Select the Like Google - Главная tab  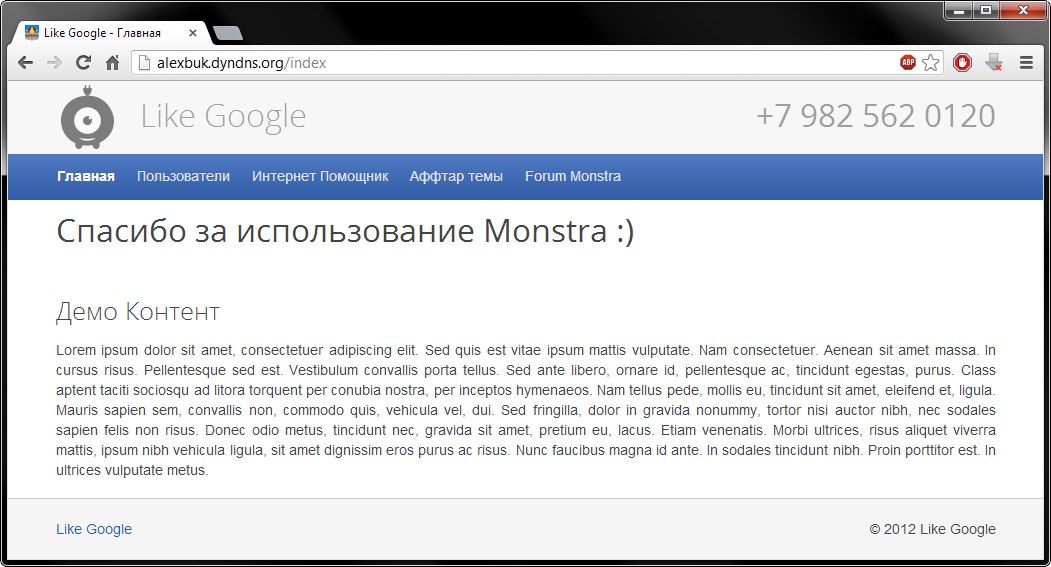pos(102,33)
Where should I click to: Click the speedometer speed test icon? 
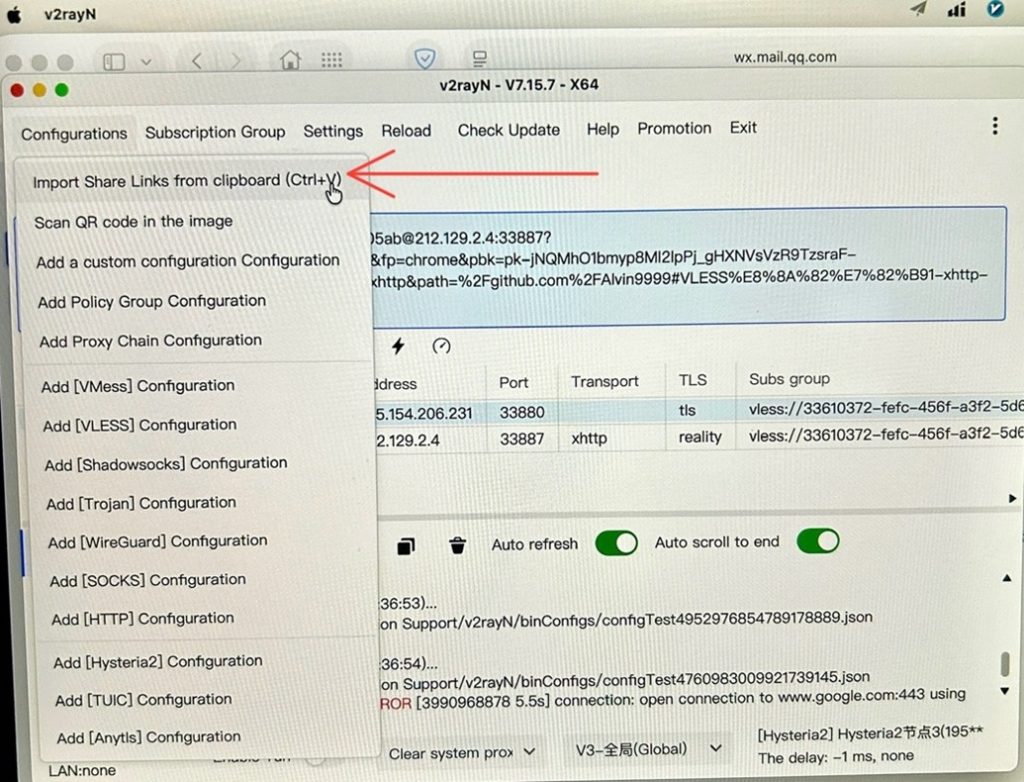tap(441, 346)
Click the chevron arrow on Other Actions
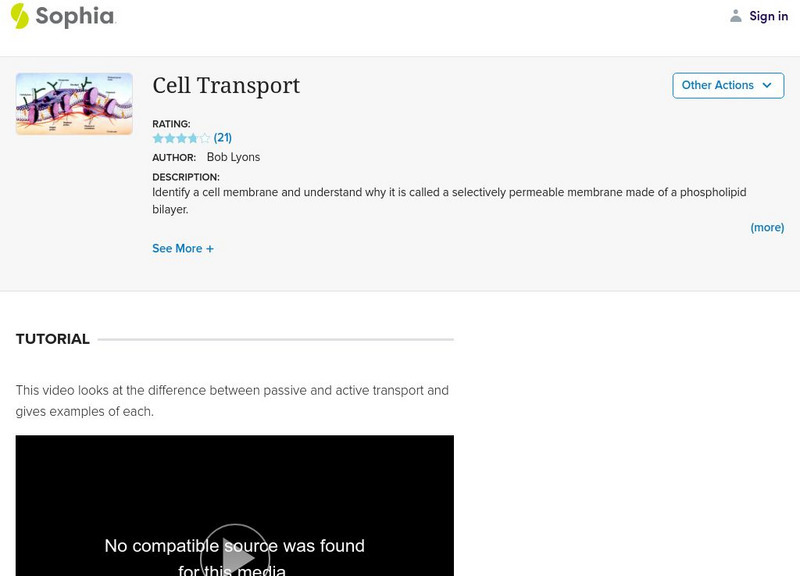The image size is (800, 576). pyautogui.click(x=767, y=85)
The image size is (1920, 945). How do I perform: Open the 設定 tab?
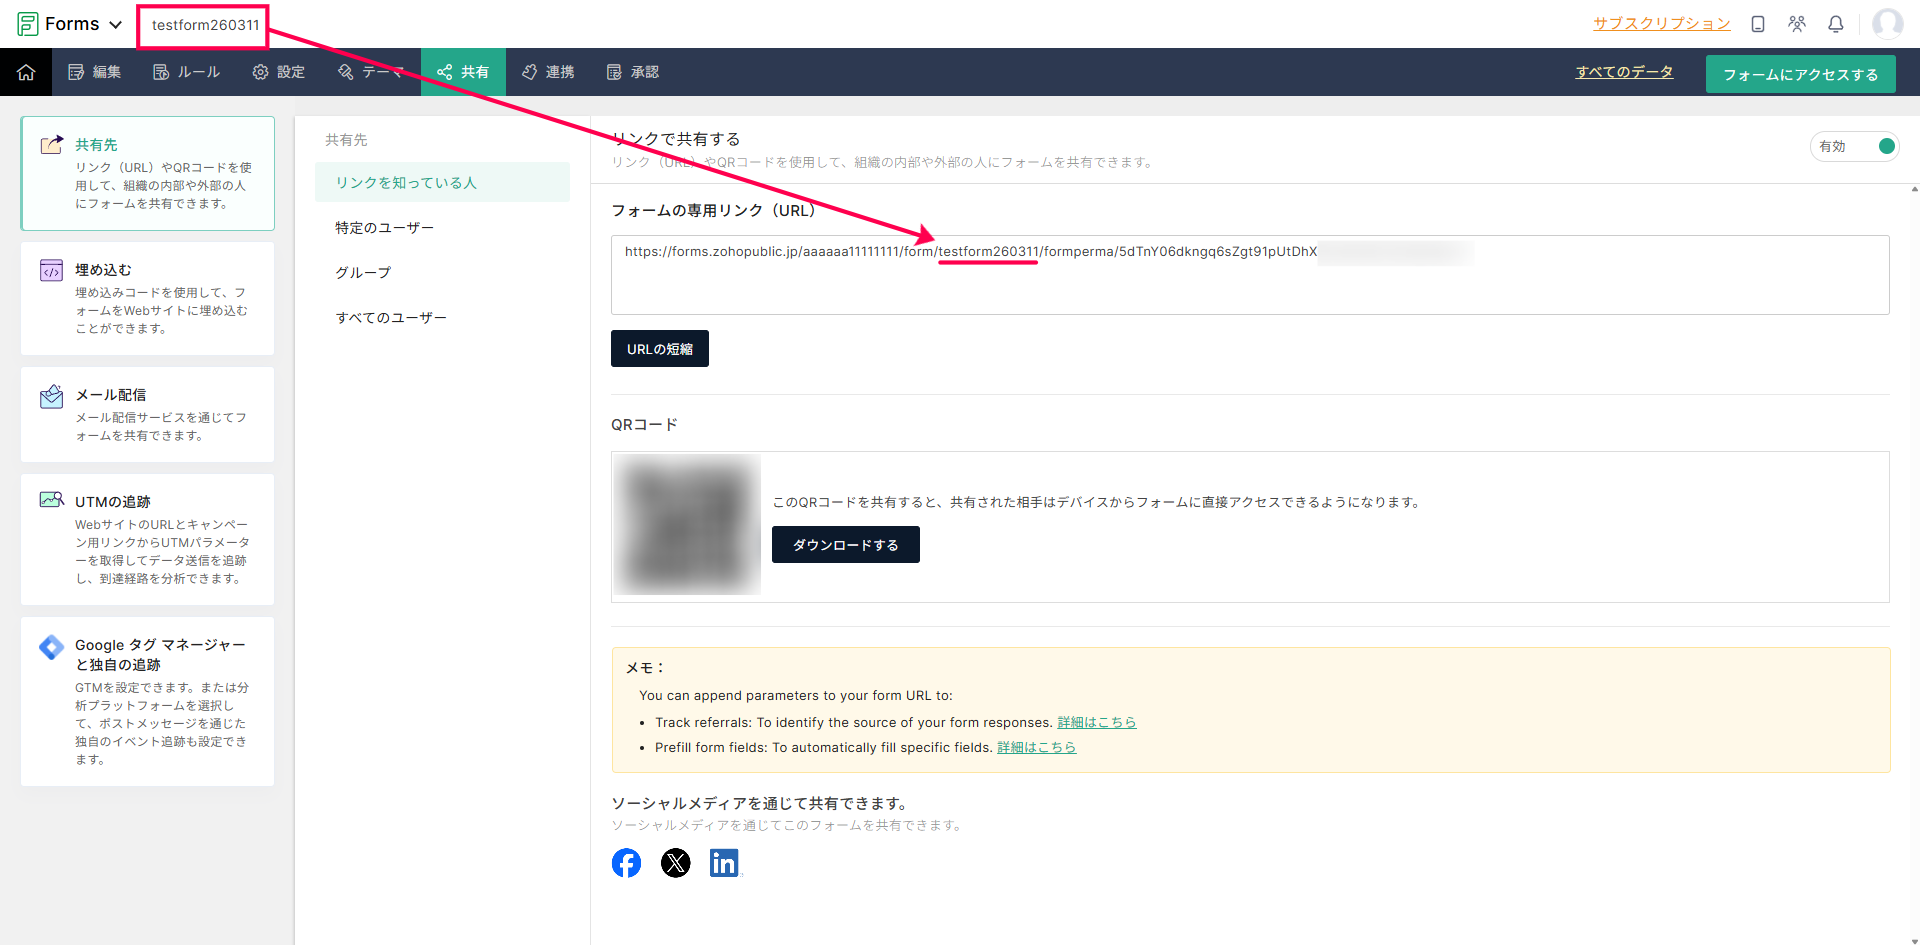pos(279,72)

__________________________________________________

__WHAT YOU SHOULD DO__:
Print the material again without any changes, starting at the line that contains "Where should I" and going through the end of the material. Leave the pictures out.

__OUTPUT__:
Where should I click to: Click the speedometer speed test icon? 
tap(441, 346)
Click the chevron arrow on Other Actions
The image size is (800, 576). pyautogui.click(x=767, y=85)
The image size is (1920, 945). How do I perform: Open the 設定 tab?
pos(279,72)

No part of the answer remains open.